• Source material:
== Segment start ==

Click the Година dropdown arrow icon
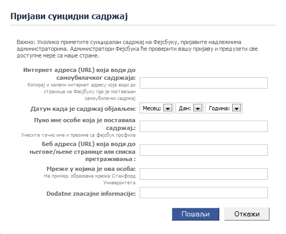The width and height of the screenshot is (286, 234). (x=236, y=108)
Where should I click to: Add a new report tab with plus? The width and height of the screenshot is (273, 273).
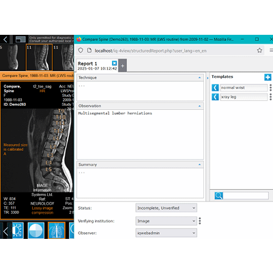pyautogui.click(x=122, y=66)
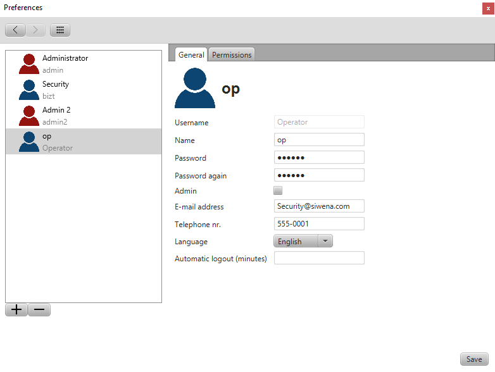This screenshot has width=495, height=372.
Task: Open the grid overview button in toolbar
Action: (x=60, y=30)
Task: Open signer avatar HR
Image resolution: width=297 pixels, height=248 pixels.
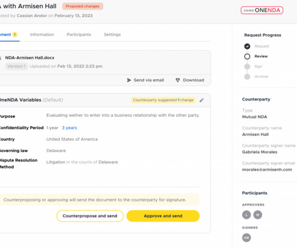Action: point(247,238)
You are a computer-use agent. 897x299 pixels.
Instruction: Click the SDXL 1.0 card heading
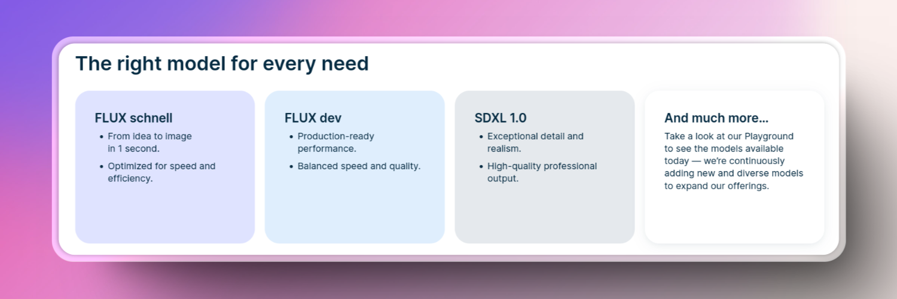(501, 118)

== Segment end ==
== Segment start ==

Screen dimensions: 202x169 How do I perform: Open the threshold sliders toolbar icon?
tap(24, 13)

== Segment end ==
== Segment start ==

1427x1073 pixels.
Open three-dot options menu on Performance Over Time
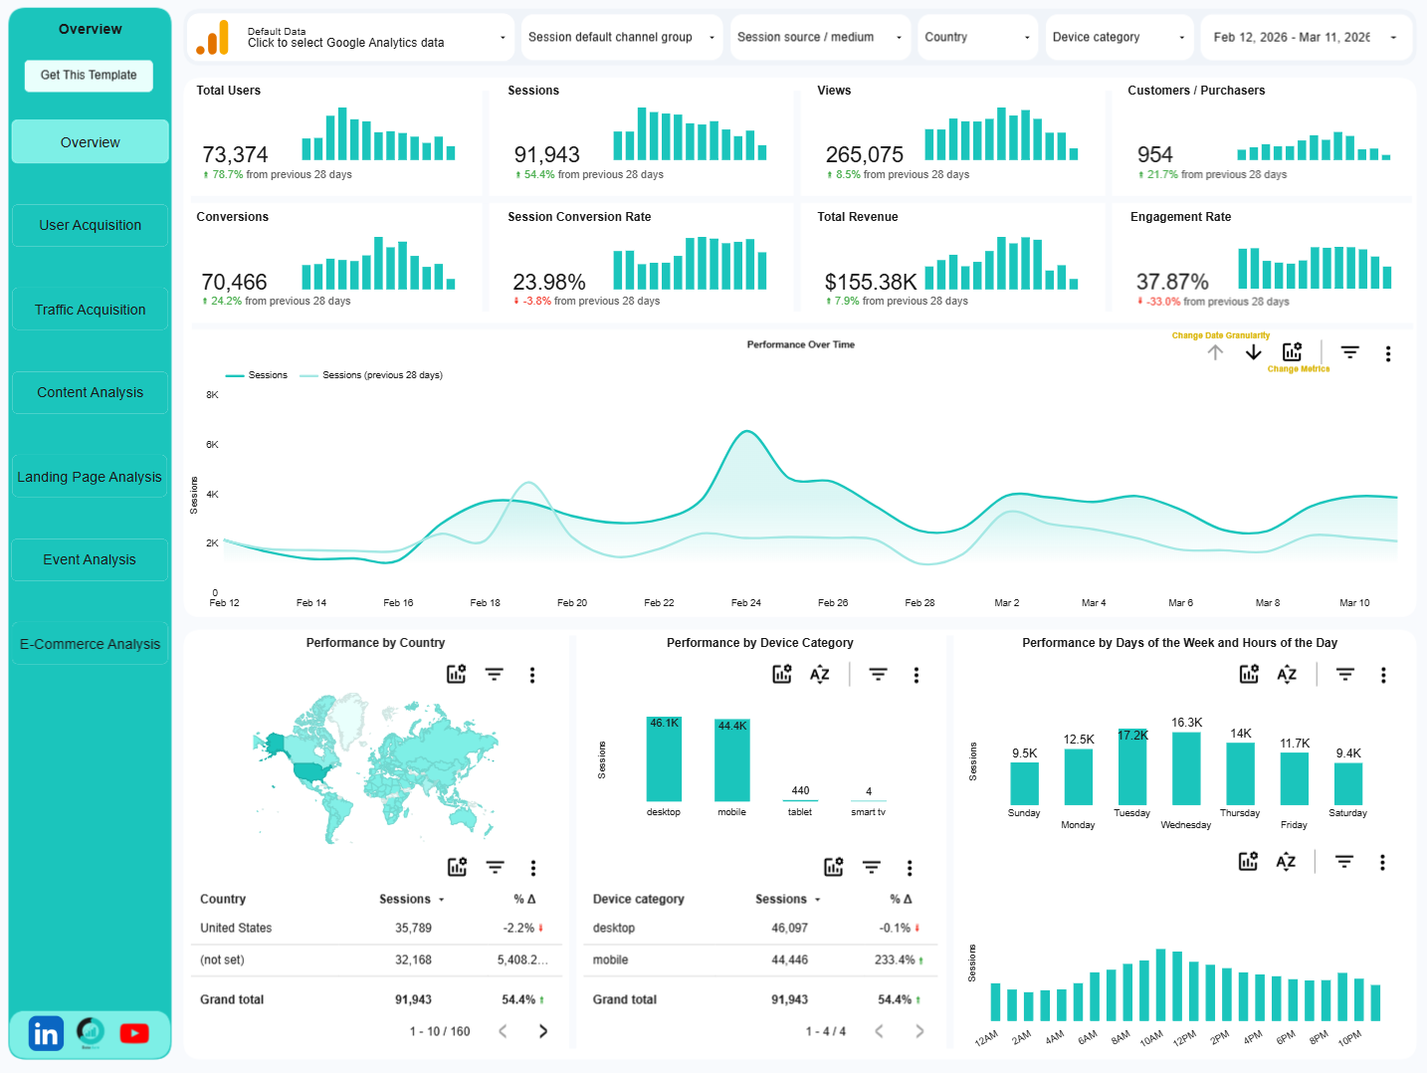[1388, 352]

== Segment end ==

• Work to complete:
Within the listing above, find the line containing "Click the Година dropdown arrow icon" and the line containing "You are a computer-use agent. 897x299 pixels.". Transcribe them and everything between them exactly, leaving out the pictures.

• Finished task:
Click the Година dropdown arrow icon
The width and height of the screenshot is (286, 234). (x=236, y=108)
Where should I click to: Add a new report tab with plus? The width and height of the screenshot is (273, 273).
pyautogui.click(x=122, y=66)
This screenshot has width=495, height=372.
Task: Open the grid overview button in toolbar
Action: (x=60, y=30)
Task: Open signer avatar HR
Image resolution: width=297 pixels, height=248 pixels.
Action: point(247,238)
You are a computer-use agent. 897x299 pixels.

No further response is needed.